- [Records to use]

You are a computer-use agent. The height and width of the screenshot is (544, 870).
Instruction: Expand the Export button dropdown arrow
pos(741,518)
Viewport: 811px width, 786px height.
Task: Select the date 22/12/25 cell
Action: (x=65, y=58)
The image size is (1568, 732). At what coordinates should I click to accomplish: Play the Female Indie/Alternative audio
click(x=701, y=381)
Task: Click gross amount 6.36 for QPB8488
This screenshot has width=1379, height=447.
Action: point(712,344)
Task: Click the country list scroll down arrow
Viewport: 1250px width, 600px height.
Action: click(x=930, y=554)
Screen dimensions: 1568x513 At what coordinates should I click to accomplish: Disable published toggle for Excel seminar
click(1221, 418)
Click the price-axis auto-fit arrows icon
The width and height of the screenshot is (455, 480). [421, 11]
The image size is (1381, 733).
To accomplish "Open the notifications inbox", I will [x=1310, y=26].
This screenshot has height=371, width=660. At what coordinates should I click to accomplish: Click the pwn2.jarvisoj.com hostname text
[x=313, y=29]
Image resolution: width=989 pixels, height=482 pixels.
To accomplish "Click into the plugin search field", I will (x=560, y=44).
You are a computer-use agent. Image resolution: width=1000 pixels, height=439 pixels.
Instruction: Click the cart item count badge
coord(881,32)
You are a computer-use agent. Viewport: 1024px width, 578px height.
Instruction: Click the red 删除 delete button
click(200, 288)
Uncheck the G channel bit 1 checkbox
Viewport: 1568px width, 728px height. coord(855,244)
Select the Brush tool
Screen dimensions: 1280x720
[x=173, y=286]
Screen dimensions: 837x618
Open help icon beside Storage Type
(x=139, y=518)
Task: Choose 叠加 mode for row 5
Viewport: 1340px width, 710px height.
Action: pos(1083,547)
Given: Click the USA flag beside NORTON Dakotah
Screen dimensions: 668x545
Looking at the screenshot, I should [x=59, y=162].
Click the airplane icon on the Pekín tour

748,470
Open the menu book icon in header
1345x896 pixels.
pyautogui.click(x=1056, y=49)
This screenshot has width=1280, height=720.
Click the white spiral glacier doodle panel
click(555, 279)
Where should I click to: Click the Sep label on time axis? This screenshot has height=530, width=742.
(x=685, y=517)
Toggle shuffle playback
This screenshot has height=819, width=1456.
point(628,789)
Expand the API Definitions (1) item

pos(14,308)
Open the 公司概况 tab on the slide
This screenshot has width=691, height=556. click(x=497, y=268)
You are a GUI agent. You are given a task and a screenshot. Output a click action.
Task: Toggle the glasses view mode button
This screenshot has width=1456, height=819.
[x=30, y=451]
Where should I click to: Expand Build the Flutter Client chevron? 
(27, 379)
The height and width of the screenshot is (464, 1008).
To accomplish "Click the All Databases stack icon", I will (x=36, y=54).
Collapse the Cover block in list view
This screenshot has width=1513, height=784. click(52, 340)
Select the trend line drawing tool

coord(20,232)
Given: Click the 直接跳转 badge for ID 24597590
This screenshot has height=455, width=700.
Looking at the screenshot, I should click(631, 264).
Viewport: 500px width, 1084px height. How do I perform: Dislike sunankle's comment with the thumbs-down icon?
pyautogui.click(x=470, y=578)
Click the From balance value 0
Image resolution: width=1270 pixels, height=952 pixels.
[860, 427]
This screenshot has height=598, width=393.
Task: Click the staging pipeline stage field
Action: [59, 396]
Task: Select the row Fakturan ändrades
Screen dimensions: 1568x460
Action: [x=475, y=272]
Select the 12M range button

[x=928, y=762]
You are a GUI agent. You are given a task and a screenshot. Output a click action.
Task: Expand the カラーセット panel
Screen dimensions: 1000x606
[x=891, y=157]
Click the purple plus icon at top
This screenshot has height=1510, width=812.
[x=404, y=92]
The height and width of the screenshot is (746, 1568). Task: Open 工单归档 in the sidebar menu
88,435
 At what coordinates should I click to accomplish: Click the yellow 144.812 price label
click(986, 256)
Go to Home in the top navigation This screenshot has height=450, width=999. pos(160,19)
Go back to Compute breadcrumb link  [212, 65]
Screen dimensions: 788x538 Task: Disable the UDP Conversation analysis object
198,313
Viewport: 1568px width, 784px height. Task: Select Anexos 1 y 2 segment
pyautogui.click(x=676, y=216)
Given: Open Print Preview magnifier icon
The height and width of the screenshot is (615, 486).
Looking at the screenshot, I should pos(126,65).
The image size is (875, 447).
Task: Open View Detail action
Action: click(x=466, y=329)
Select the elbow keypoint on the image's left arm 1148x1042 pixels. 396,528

- [What is needed]
Count how many lines of the entries above contain the word "list" and reply with only that number.

- [Solution to this task]
2